Students are in school for eight hours a day, but Schurke said school policy doesn’t stop students from doomscrolling when they get home.
Schurke said phone addiction is a societal issue, pointing to his grandparents and other adults being addicted to videos on YouTube shorts.
“The world has a big technology problem. Banning phones in schools does not solve the greater technology problem. I’m glad that maybe kids will start getting more B’s and A’s. That’s great. What’s gonna happen when they leave?” Schurke said.
Schurke also pointed to actions by teachers he said are hypocritical.
“I see teachers on their phones all the time. I don’t see them having to put theirs in their pockets. I see them scroll, right? I see substitute teachers not paying attention. I see that happen. Phones are an issue for everybody,” Schurke said.
But Miller and Levora said there has been a focus on teachers to be role models. Levora said she can’t speak for other teachers, but she said she rarely ever uses her phone in the classroom, adding she thinks it helps that she is not particularly active on social media.
Schurke is not pro-phone, but said he understands why students have clung onto them over the years. Bullying is a problem students face and phones were one way for students to escape those negative feelings, he said.

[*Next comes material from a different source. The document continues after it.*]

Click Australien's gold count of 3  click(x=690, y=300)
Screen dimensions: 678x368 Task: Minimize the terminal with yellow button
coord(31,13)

“If the school cracked down on bullying more, maybe kids wouldn’t have to be sucked into their phones all the time and wouldn’t be scared to talk to other people,” Schurke said.
Whether it is at home or school, Schurke ultimately suggested phone addiction is the new norm.
“I understand how harmful it is for me and people around me. I just wonder then, why doesn’t our society seem to be as open to listening to the scientists that are saying that they’re harmful,” Schurke said. “… Because honestly, the world would probably be a better place if everyone had a flip phone instead of a cell phone.”